What this task involves: Reproduce exactly the lines below from the one containing "Click the sidebar scroll up arrow" through the one containing "Click the 545", including both, and nothing else.

Stored data below:

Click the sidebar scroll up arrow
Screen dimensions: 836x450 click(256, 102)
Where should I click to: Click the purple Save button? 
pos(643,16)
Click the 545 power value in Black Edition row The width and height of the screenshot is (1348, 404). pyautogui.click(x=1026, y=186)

End of Stored data.
Stored data below:

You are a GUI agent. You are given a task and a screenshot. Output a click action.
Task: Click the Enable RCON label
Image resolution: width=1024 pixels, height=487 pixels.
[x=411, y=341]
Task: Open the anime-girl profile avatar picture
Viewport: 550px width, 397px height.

End of Stored data.

Response to the exercise:
Click the sidebar scroll up arrow
Screen dimensions: 836x450 click(256, 102)
Where should I click to: Click the purple Save button? 
pos(643,16)
Click the 545 power value in Black Edition row The width and height of the screenshot is (1348, 404). pyautogui.click(x=1026, y=186)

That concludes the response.